• Objective: Reproduce each of the following items line for line, without changing anything.

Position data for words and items

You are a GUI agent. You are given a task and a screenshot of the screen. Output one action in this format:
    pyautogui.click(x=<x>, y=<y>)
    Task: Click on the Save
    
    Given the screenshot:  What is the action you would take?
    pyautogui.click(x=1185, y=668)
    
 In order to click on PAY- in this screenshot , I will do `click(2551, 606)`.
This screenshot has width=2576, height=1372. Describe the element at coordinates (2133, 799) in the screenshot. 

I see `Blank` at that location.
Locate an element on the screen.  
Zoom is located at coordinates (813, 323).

• Task response:
You are a GUI agent. You are given a task and a screenshot of the screen. Output one action in this format:
    pyautogui.click(x=<x>, y=<y>)
    Task: Click on the Save
    
    Given the screenshot:  What is the action you would take?
    pyautogui.click(x=1185, y=668)
    
 In order to click on PAY- in this screenshot , I will do `click(2551, 606)`.
This screenshot has width=2576, height=1372. Describe the element at coordinates (2133, 799) in the screenshot. 

I see `Blank` at that location.
Locate an element on the screen.  
Zoom is located at coordinates (813, 323).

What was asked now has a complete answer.